> [Problem to work on]
Would you repeat the listing below exactly, with no pictures in it?

> [Records shown]
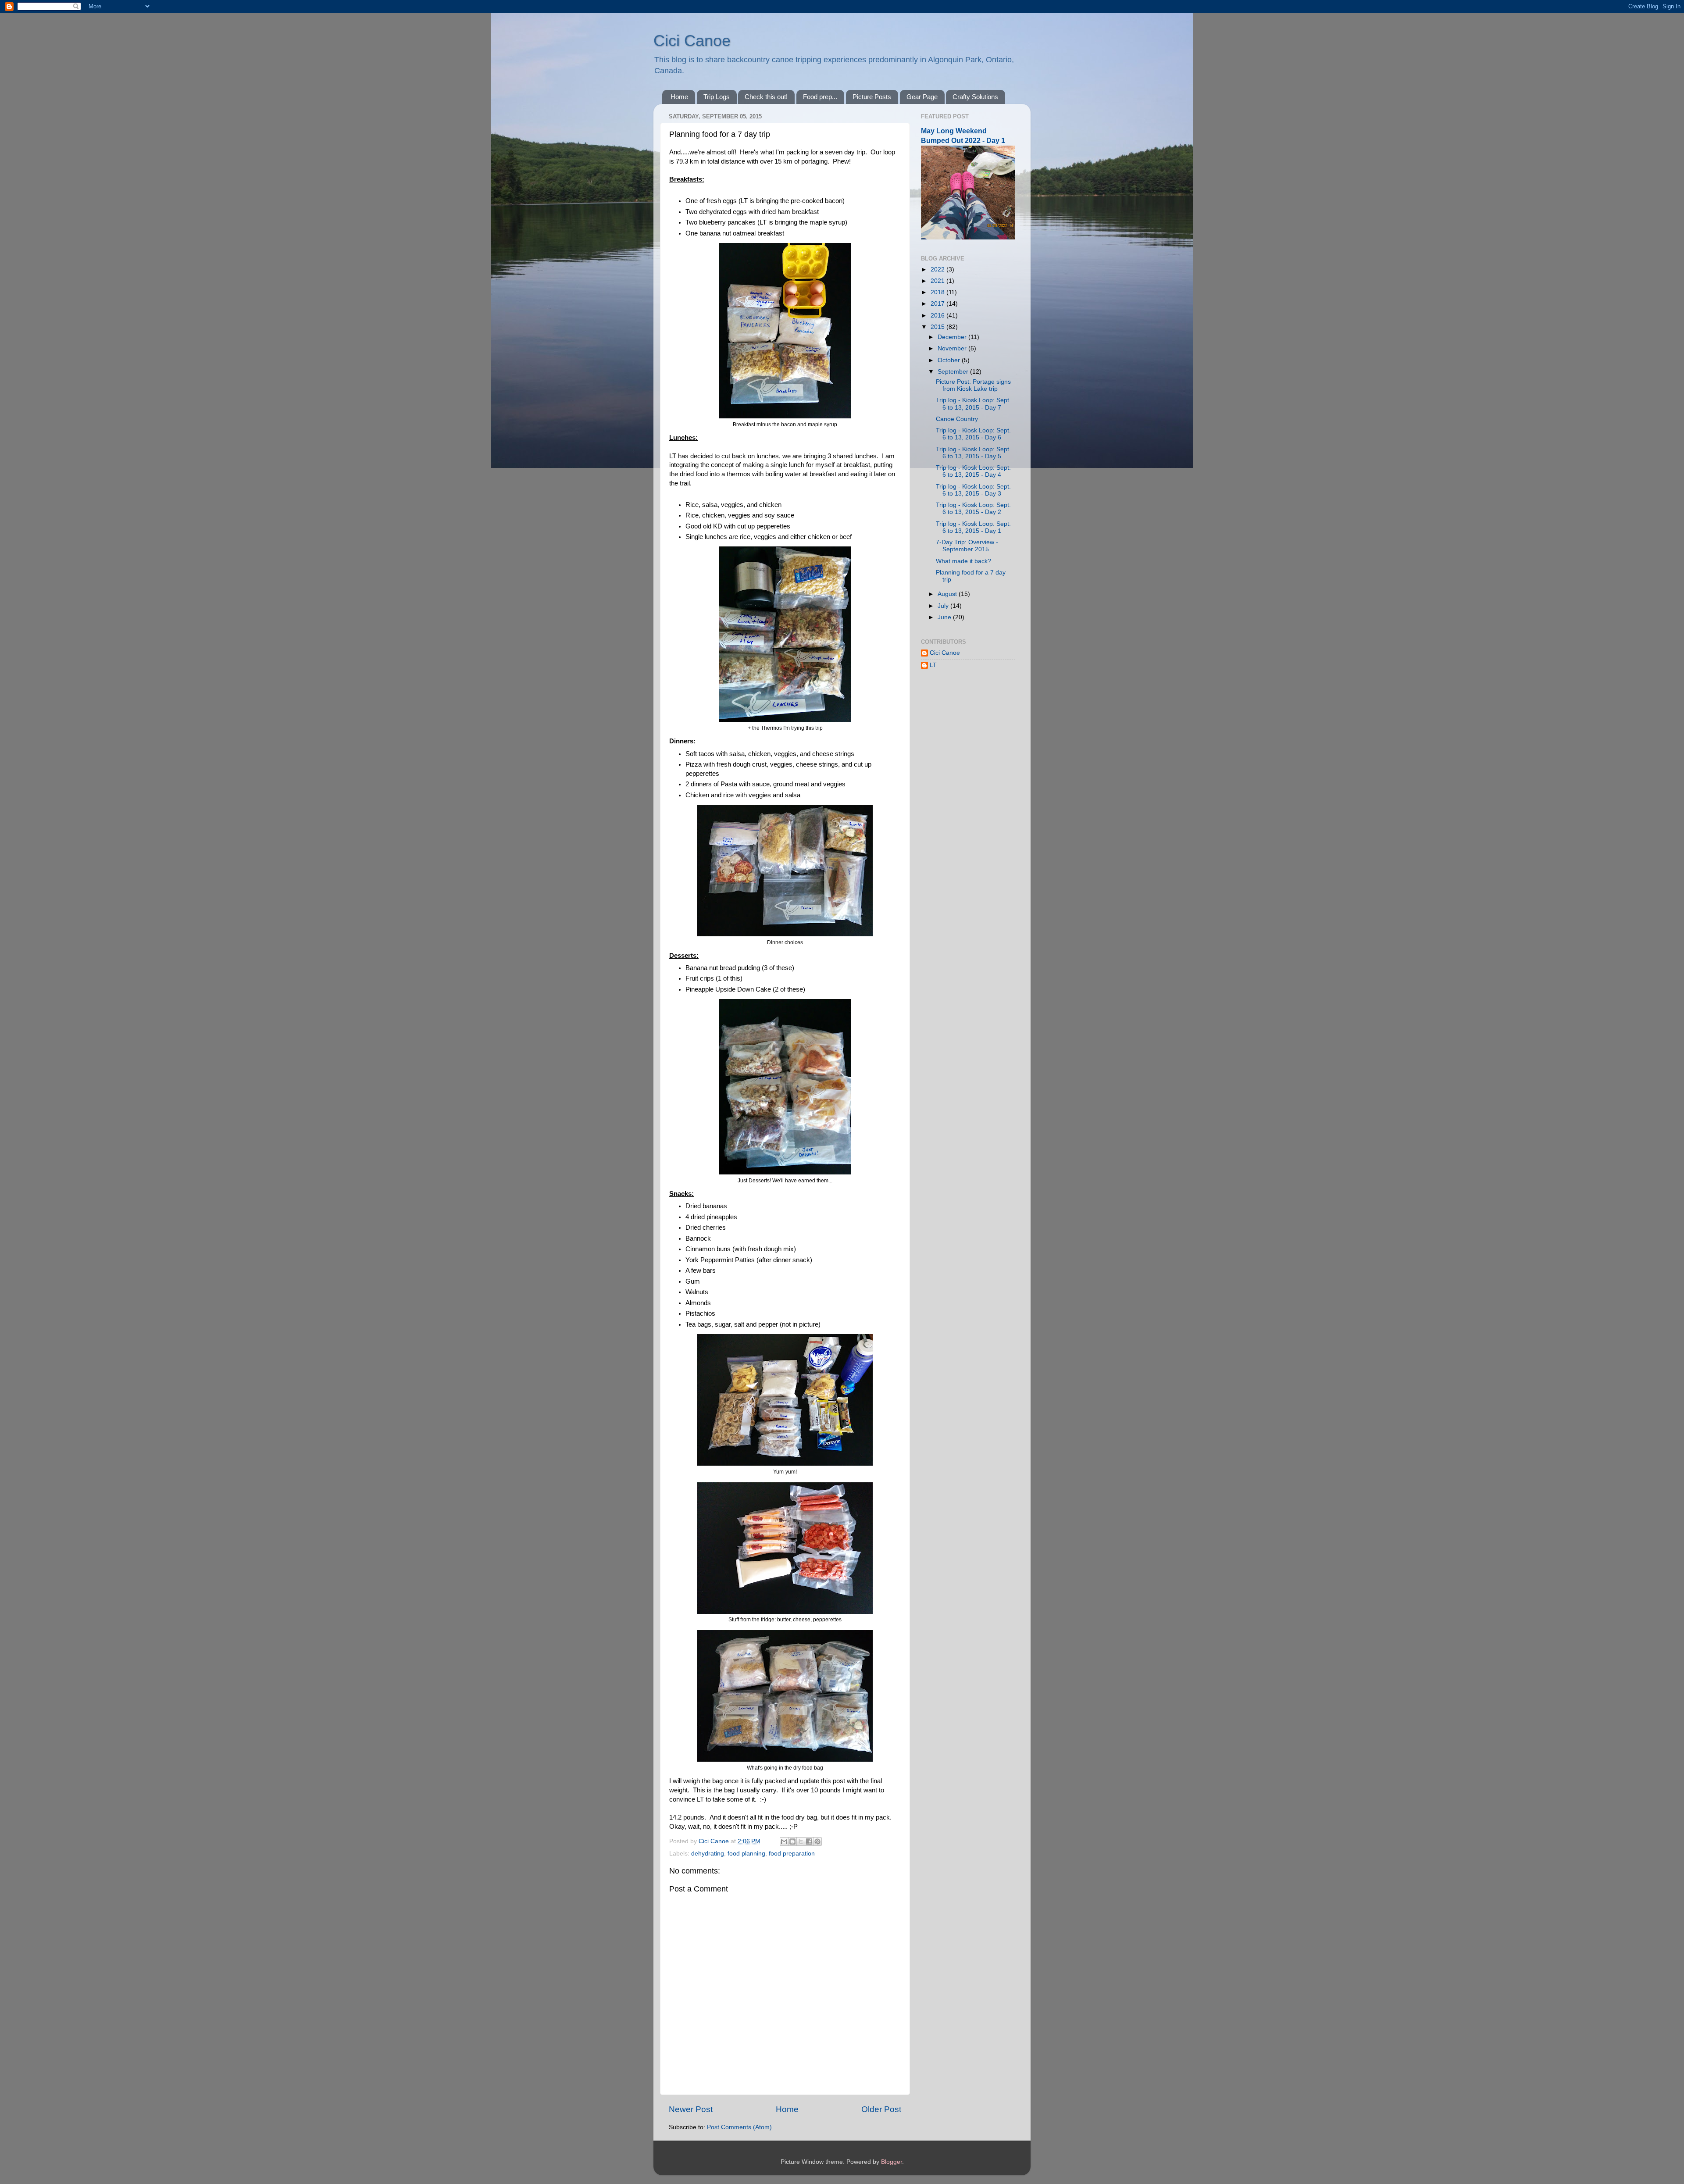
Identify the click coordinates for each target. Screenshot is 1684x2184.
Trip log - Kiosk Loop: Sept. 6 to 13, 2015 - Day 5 (973, 453)
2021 (938, 281)
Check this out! (766, 96)
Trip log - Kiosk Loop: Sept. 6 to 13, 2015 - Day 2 (973, 508)
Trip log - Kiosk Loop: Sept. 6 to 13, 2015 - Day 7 (973, 403)
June (945, 617)
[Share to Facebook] (809, 1841)
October (950, 360)
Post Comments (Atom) (739, 2127)
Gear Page (922, 96)
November (953, 348)
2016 (938, 315)
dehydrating (707, 1853)
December (953, 337)
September (954, 371)
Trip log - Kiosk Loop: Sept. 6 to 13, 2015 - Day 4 (973, 471)
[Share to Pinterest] (817, 1841)
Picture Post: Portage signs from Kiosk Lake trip (973, 385)
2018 (938, 292)
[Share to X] (800, 1841)
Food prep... (820, 96)
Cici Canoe (692, 41)
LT (933, 665)
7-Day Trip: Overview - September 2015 (967, 546)
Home (679, 96)
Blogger (891, 2162)
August (948, 594)
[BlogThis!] (792, 1841)
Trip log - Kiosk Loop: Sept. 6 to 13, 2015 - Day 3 (973, 490)
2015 (938, 327)
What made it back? (963, 561)
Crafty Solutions (975, 96)
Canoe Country (957, 419)
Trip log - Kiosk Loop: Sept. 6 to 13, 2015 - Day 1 (973, 527)
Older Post (881, 2109)
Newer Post (691, 2109)
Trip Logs (716, 96)
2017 (938, 303)
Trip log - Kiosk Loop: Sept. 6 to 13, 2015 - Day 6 (973, 434)
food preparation (792, 1853)
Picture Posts (872, 96)
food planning (746, 1853)
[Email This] (784, 1841)
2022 (938, 269)
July (944, 606)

> [Solution]
Identify the click coordinates for each target. Screenshot is 1684x2184.
Trip log - Kiosk Loop: Sept. 6 to 13, 2015 - Day 5 (973, 453)
2021 (938, 281)
Check this out! (766, 96)
Trip log - Kiosk Loop: Sept. 6 to 13, 2015 - Day 2 (973, 508)
Trip log - Kiosk Loop: Sept. 6 to 13, 2015 - Day 7 (973, 403)
June (945, 617)
[Share to Facebook] (809, 1841)
October (950, 360)
Post Comments (Atom) (739, 2127)
Gear Page (922, 96)
November (953, 348)
2016 (938, 315)
dehydrating (707, 1853)
December (953, 337)
September (954, 371)
Trip log - Kiosk Loop: Sept. 6 to 13, 2015 - Day 4 (973, 471)
[Share to Pinterest] (817, 1841)
Picture Post: Portage signs from Kiosk Lake trip (973, 385)
2018 (938, 292)
[Share to X] (800, 1841)
Food prep... (820, 96)
Cici Canoe (692, 41)
LT (933, 665)
7-Day Trip: Overview - September 2015 (967, 546)
Home (679, 96)
Blogger (891, 2162)
August (948, 594)
[BlogThis!] (792, 1841)
Trip log - Kiosk Loop: Sept. 6 to 13, 2015 - Day 3 (973, 490)
2015 (938, 327)
What made it back? (963, 561)
Crafty Solutions (975, 96)
Canoe Country (957, 419)
Trip log - Kiosk Loop: Sept. 6 to 13, 2015 - Day 1 (973, 527)
Older Post (881, 2109)
Newer Post (691, 2109)
Trip Logs (716, 96)
2017 (938, 303)
Trip log - Kiosk Loop: Sept. 6 to 13, 2015 - Day 6 (973, 434)
food preparation (792, 1853)
Picture Posts (872, 96)
food planning (746, 1853)
[Email This] (784, 1841)
2022 (938, 269)
July (944, 606)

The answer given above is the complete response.